First Liberty filed a motion for summary judgment to address the following issue: whether the Court should apply the statutory definition of “structural damage” contained in Fla. Stat. § 627.706 (2)(k) (2011) to the term “structural damage” as it is used in the insurance policy. The Insureds opposed the motion, arguing that because the term is undefined, the Court should employ standard tenets of insurance contract interpretation and give “structural damage” the broadest possible interpretation to ensure coverage. First Liberty asserted that the narrow definition of “structural damage” contained in § 627.706 (2)(k) governs the policy, because the statutory provision was enacted twenty-three days before the policy went into effect, and insurance contracts incorporate valid laws in existence at the time a contract is executed.
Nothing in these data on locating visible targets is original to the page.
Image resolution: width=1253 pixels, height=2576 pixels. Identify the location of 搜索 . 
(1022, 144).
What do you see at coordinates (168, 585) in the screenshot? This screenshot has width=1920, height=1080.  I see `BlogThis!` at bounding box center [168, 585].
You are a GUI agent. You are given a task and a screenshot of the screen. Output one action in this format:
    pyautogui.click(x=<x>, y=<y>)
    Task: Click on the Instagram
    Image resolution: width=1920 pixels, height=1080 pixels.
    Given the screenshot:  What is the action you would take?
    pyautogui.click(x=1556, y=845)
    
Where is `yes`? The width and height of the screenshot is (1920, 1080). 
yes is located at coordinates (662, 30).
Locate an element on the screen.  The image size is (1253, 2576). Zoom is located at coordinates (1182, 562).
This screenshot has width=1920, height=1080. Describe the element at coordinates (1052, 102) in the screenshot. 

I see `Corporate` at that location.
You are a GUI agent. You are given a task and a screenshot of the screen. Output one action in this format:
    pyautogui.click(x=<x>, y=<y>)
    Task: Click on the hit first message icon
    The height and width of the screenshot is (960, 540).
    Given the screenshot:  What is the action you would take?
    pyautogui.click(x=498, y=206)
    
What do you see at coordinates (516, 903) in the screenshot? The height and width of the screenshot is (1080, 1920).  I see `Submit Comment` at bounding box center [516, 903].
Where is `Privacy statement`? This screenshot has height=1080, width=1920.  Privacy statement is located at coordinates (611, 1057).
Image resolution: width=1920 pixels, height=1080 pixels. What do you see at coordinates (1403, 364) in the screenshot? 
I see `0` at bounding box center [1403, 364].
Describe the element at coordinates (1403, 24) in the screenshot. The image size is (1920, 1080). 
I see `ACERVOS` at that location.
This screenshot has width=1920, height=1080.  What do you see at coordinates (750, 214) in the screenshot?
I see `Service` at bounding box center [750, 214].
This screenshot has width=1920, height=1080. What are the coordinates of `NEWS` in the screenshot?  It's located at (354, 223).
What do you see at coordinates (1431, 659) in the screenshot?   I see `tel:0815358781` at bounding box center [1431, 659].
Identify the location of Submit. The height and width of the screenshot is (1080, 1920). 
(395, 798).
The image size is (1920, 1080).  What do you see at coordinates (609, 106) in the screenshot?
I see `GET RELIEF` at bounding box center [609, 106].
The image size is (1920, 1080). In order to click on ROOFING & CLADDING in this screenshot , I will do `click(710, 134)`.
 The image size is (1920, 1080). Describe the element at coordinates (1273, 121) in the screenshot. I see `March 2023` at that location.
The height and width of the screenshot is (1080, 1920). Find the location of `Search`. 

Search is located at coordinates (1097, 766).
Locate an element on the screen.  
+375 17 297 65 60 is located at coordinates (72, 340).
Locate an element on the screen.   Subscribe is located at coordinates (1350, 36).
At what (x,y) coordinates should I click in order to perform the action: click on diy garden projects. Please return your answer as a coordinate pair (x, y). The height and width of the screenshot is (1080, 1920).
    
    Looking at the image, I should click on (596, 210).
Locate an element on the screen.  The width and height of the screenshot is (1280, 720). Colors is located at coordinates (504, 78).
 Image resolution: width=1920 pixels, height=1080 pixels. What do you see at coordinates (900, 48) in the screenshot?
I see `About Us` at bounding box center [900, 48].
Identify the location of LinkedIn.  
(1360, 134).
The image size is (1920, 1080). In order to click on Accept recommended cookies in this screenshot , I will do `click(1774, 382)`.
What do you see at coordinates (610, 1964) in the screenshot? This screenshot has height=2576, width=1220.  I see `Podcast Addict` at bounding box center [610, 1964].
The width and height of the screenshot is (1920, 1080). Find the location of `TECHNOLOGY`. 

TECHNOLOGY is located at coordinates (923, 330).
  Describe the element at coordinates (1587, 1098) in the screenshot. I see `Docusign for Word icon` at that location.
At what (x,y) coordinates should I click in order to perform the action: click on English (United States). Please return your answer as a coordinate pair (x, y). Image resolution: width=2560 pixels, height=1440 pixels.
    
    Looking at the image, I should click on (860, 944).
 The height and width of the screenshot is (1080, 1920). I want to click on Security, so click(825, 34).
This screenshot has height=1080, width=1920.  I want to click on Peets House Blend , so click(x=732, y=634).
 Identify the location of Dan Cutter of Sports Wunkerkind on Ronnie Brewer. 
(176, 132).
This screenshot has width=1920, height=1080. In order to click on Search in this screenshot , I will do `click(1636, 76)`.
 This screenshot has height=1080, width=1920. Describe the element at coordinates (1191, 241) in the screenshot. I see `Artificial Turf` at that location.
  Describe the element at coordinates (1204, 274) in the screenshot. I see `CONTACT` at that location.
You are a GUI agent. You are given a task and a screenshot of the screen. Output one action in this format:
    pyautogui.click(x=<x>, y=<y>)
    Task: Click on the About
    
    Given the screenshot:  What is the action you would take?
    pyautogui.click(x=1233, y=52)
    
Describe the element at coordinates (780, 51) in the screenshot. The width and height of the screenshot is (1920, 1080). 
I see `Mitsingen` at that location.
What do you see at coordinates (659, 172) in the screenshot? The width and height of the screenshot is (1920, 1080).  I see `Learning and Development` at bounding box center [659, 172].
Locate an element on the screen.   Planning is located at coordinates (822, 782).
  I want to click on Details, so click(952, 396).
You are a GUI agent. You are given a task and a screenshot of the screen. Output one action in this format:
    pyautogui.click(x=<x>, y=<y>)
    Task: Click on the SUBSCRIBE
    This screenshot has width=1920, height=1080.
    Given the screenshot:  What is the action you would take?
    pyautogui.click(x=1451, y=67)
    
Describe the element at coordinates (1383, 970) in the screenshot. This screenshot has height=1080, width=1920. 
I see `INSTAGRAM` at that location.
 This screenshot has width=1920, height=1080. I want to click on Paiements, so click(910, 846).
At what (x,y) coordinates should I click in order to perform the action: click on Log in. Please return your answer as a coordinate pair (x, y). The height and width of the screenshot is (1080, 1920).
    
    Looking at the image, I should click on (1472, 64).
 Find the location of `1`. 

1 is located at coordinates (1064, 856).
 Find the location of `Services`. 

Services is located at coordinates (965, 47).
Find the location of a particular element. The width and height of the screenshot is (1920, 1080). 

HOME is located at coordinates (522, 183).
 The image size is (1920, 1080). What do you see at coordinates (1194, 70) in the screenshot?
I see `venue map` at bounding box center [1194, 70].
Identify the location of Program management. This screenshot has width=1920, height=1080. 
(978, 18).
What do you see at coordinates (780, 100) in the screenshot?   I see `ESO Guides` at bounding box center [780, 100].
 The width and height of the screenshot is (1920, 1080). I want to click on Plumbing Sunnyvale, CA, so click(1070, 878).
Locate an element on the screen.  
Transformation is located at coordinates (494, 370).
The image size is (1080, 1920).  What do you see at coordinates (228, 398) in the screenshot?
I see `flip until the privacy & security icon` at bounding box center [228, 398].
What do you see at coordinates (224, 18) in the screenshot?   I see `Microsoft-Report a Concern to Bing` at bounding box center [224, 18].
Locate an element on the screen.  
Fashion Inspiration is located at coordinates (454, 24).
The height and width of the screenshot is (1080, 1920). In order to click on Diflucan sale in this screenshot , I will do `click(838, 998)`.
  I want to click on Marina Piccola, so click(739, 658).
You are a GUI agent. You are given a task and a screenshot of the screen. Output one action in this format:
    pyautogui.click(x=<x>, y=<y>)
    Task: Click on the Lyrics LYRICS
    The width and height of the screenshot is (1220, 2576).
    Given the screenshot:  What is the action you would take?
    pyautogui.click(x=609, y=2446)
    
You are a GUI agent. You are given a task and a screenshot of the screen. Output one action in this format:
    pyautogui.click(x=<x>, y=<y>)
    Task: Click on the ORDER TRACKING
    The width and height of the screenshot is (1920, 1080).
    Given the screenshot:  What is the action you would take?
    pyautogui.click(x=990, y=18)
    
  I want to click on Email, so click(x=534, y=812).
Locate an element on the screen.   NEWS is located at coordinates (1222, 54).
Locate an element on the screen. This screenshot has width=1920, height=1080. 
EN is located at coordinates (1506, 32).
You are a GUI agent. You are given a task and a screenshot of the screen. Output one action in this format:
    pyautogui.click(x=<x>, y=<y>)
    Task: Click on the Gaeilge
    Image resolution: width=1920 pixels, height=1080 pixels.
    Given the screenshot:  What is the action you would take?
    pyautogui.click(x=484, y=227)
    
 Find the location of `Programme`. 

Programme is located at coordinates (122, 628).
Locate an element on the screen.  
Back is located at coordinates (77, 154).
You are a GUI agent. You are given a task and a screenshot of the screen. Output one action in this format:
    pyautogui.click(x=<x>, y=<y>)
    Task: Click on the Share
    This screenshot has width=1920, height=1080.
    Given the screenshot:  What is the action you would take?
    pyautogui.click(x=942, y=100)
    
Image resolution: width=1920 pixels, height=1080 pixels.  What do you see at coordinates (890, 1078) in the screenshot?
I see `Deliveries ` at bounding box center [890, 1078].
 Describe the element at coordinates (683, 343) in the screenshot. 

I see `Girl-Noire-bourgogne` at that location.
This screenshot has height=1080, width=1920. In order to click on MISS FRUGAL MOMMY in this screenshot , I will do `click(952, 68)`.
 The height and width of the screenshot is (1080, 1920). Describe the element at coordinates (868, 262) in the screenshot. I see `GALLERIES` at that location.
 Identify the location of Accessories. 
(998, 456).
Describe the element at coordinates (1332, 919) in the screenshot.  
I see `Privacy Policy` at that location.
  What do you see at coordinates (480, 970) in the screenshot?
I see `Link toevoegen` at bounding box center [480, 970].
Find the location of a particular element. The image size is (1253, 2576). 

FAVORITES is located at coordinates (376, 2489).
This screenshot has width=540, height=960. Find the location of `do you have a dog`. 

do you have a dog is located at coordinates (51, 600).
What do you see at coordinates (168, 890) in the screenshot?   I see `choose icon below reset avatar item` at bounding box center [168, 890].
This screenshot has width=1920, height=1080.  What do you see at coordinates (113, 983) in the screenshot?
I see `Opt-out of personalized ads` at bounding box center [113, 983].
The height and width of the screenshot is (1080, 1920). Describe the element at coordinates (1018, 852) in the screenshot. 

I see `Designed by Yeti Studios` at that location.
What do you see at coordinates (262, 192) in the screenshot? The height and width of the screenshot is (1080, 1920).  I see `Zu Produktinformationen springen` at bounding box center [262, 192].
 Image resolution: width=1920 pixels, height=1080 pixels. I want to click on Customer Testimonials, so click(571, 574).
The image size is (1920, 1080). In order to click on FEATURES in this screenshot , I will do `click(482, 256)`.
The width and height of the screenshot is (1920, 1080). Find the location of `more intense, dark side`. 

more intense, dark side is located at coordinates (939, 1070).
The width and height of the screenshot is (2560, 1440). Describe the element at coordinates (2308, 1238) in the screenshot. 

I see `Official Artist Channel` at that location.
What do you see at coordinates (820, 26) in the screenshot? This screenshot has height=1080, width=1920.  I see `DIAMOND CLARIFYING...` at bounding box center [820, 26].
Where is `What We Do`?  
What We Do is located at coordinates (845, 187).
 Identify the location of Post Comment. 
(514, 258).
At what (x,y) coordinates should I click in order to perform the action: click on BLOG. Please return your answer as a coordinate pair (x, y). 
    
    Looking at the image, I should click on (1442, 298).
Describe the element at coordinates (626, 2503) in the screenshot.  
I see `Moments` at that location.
The court rejected case authority presented by the Insureds in support of their position because those decisions involved insurance policies that were executed before the 2011 Amendment was enacted. The Court proceeded to identify two unpublished decisions within the 11th Circuit which refused to apply the narrow statutory definition of “structural damage” even though the 2011 Amendment was in effect before the inception of the subject insurance policies. Shelton v. Liberty Mutual Ins. Co., 2013 U.S. Dist. LEXIS 55000 (M.D. Fla. April 17, 2013), and Kittusamy v. First Liberty Ins.Co., 2013 U.S. Dist. LEXIS 133914 (M.D. Fla. June 12, 2013). The court challenged the analysis in those two cases and concluded that the applicable statutes and case precedent dictate that the 2011 Amendment establishing a definition of “structural damage” applies to this policy. The Court relied upon support from the Florida Insurance Code for its conclusion to apply the narrow statutory definition to this policy.

The decision is consistent with one of the multiple reasons behind the enactment of the 2011 Amendment: to eliminate the uncertainty associated with the identification of valid sinkhole claims given the absence of a “structural damage” definition. The Florida Legislature created a legal definition of “structural damage” based upon scientific standards. As reflected in the Court’s opinion, there remains disagreement within the Middle District of Florida regarding when to apply the statutory definition. This may ultimately prompt clarification from the U.S. Court of Appeals for the Eleventh Circuit.